みずうみ (河出文庫)

 結構いしいしんじは好きなんです。
 独特の世界観と雰囲気が心地よくて。
 なのですが、本作は一体何でしょう? いしいしんじらしからぬ、といった感じの、文学の匂いがぷんぷん漂ってきました。

 全三部からなる本作には、共通して「水」をモチーフにしています。各部の登場人物は、
 月に一度、あふれるみずうみの恩恵を受けて暮らしている村の水汲みの少年。
 水を体から吹き出すタクシー運転手。
 松本に住む慎二・園子夫婦と、園子の胎内で羊水につかる赤子。

 いしいしんじらしさを感じるのは、第一部、水汲みの少年の話くらいです。
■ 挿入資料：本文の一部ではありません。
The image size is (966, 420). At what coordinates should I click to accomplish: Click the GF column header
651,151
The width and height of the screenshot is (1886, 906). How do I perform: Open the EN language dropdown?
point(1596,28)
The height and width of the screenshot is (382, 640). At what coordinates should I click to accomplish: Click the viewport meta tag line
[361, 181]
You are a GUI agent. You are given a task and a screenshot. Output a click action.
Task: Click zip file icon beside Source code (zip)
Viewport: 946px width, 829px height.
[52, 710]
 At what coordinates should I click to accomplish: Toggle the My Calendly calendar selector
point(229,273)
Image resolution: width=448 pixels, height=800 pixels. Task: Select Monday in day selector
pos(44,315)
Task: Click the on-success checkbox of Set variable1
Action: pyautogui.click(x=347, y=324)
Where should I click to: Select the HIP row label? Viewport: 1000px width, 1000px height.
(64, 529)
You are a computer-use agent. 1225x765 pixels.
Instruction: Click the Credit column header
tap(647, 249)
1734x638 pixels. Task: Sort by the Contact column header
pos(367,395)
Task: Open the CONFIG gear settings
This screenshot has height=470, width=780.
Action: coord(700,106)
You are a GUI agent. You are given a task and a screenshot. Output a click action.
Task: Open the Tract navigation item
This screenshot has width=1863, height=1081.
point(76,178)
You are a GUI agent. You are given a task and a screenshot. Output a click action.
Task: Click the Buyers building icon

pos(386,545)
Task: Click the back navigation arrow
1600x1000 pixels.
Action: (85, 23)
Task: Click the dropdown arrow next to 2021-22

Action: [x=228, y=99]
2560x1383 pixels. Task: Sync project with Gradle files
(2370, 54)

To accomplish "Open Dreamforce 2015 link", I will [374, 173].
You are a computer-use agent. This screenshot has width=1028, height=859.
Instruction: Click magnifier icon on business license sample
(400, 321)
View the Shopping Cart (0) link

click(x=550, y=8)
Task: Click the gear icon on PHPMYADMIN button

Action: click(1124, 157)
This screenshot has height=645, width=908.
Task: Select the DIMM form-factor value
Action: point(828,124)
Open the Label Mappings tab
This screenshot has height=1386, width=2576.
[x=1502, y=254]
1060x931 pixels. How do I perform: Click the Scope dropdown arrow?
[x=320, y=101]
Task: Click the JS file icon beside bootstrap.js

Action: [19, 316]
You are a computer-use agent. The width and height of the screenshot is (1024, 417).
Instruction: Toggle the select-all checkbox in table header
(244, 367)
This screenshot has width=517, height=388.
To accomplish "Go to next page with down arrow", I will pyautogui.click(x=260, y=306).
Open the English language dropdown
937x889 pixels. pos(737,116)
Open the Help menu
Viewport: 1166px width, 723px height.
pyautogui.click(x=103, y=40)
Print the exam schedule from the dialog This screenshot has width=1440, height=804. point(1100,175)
穏やかで静かな文章の雰囲気と、列挙する事柄のセンスが好きで、ずっと読んでいたのですが、第二部以降になるともう駄目です。
 特に、性描写(というよりも性器の表現)が、鼻につきました(「いちもつ」という言い方です)。言葉を選んだんだろうな、というのは分かるのですが、それがまた嫌味に物語を彩ってしまいます。
 ストーリーは皆無。エンターテイメント作品ばかりを書いていた著者が、「文学くらい、俺にも書ける」と意気込んで書いてしまったような、そんな空気が感じられました。

 ほんわかな読み心地のいしいしんじ作品が私は好きなので、変に気負わないで書いていただけなものか、と私は切に願います。